=== TASK TO COMPLETE ===
Pull out each line of the records holding the string "blogspot".

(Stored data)
=== Begin Enclosure ===
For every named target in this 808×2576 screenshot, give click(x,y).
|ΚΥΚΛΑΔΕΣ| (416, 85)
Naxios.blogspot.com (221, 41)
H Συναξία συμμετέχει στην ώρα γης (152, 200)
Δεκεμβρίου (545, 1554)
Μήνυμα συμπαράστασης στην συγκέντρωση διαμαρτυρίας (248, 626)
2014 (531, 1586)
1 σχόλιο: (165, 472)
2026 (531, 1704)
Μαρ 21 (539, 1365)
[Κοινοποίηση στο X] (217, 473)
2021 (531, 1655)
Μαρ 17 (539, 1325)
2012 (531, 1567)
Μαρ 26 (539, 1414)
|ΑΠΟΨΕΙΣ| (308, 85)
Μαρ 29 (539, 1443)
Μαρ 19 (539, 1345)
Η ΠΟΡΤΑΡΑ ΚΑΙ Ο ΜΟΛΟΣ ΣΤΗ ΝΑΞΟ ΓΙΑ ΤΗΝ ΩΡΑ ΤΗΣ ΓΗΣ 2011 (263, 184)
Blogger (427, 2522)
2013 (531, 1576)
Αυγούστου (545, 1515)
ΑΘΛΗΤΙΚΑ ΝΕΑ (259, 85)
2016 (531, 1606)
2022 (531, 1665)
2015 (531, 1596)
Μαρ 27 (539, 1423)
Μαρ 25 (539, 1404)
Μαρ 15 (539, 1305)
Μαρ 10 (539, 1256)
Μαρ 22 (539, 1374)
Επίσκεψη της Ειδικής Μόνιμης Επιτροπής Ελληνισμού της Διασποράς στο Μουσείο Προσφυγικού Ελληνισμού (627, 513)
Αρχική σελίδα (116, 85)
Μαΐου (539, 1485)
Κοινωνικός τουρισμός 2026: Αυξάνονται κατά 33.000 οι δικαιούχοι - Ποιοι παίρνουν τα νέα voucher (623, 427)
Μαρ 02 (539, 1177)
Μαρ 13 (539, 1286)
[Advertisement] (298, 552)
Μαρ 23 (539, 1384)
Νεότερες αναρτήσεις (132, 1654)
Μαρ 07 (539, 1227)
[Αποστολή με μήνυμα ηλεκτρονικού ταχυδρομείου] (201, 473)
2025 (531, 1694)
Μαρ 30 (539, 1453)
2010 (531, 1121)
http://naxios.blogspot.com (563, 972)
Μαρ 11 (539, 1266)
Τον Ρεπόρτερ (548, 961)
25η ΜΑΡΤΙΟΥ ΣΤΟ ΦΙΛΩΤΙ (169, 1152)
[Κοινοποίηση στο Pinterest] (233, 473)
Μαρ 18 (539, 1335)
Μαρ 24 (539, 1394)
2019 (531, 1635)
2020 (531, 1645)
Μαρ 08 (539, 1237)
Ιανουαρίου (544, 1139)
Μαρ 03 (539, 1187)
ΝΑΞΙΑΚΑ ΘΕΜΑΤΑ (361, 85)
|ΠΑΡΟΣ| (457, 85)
=== End Enclosure ===
=== WRITTEN ANSWER ===
Naxios.blogspot.com (221, 41)
http://naxios.blogspot.com (563, 972)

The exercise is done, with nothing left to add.